• _TASK BRIEF_
Check every line of the material below for "chart". Give the number of lines that have it, and only that.
——
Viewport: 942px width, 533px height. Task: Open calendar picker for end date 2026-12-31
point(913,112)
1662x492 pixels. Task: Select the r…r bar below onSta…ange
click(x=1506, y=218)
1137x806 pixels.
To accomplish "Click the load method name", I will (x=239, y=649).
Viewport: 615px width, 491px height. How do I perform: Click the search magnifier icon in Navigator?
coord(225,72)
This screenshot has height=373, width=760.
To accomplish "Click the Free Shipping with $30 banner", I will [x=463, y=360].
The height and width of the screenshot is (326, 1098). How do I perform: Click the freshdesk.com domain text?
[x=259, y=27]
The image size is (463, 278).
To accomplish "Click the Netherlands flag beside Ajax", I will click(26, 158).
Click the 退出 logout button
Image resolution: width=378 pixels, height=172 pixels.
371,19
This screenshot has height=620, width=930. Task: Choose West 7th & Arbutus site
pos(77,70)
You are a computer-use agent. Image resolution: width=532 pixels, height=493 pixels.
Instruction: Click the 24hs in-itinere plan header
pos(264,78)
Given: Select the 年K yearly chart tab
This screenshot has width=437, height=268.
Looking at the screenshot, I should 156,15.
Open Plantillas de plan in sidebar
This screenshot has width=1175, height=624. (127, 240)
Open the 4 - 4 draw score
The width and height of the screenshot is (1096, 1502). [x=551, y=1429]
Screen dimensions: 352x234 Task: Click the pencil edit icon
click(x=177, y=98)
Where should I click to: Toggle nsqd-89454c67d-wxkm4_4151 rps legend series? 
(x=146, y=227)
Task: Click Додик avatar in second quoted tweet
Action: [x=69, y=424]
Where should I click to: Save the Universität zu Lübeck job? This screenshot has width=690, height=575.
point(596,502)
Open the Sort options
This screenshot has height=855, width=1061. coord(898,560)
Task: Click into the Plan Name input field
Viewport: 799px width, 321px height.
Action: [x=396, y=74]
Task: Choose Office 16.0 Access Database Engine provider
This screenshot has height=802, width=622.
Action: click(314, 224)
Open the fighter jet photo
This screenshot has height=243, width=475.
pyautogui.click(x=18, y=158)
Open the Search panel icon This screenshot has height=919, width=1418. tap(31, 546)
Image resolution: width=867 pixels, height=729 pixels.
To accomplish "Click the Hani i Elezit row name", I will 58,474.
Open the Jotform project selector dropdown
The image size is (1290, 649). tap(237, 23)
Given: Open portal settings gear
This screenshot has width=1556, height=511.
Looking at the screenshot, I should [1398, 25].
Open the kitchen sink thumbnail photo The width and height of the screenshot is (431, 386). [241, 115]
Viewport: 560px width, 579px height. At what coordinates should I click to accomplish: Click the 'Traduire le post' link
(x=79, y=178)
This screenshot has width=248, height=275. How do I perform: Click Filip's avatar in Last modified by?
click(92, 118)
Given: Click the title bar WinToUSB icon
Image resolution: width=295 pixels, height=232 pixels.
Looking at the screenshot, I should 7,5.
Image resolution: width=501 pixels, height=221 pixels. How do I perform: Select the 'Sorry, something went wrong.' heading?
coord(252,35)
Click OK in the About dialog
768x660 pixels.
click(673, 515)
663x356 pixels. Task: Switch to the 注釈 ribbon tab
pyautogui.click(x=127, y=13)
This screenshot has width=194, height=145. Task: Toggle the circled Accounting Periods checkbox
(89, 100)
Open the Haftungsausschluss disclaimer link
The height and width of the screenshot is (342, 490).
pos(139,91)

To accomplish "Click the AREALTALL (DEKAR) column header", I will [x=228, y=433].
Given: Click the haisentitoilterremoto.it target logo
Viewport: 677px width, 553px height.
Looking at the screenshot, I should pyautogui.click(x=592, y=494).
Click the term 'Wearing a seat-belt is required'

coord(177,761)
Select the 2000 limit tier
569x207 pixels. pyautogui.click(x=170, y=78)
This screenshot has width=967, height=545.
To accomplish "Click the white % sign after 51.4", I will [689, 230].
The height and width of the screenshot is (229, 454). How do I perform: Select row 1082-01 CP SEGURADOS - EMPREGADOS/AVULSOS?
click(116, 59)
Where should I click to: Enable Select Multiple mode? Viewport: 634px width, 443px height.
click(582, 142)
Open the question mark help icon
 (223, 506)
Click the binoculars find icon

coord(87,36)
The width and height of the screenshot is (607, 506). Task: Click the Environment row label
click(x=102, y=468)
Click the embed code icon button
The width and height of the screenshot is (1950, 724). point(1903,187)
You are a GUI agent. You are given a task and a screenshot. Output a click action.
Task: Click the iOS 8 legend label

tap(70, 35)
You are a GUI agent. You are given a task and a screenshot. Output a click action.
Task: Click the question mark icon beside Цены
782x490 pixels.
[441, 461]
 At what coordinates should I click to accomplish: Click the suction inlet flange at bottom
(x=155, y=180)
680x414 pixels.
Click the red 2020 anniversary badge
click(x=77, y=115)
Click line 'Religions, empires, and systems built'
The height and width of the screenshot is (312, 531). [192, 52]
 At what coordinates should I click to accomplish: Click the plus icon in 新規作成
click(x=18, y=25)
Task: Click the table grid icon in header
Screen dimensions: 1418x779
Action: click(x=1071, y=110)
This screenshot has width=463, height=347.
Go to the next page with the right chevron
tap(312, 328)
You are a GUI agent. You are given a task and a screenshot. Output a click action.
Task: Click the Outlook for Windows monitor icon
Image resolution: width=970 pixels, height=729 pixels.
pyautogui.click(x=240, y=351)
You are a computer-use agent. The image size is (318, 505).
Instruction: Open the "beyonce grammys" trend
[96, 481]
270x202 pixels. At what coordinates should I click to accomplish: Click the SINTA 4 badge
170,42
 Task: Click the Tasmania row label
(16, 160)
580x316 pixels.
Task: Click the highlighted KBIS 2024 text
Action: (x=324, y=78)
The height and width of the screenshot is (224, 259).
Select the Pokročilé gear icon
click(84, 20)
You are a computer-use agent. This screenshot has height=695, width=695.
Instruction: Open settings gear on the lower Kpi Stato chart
——
• _RESULT_
2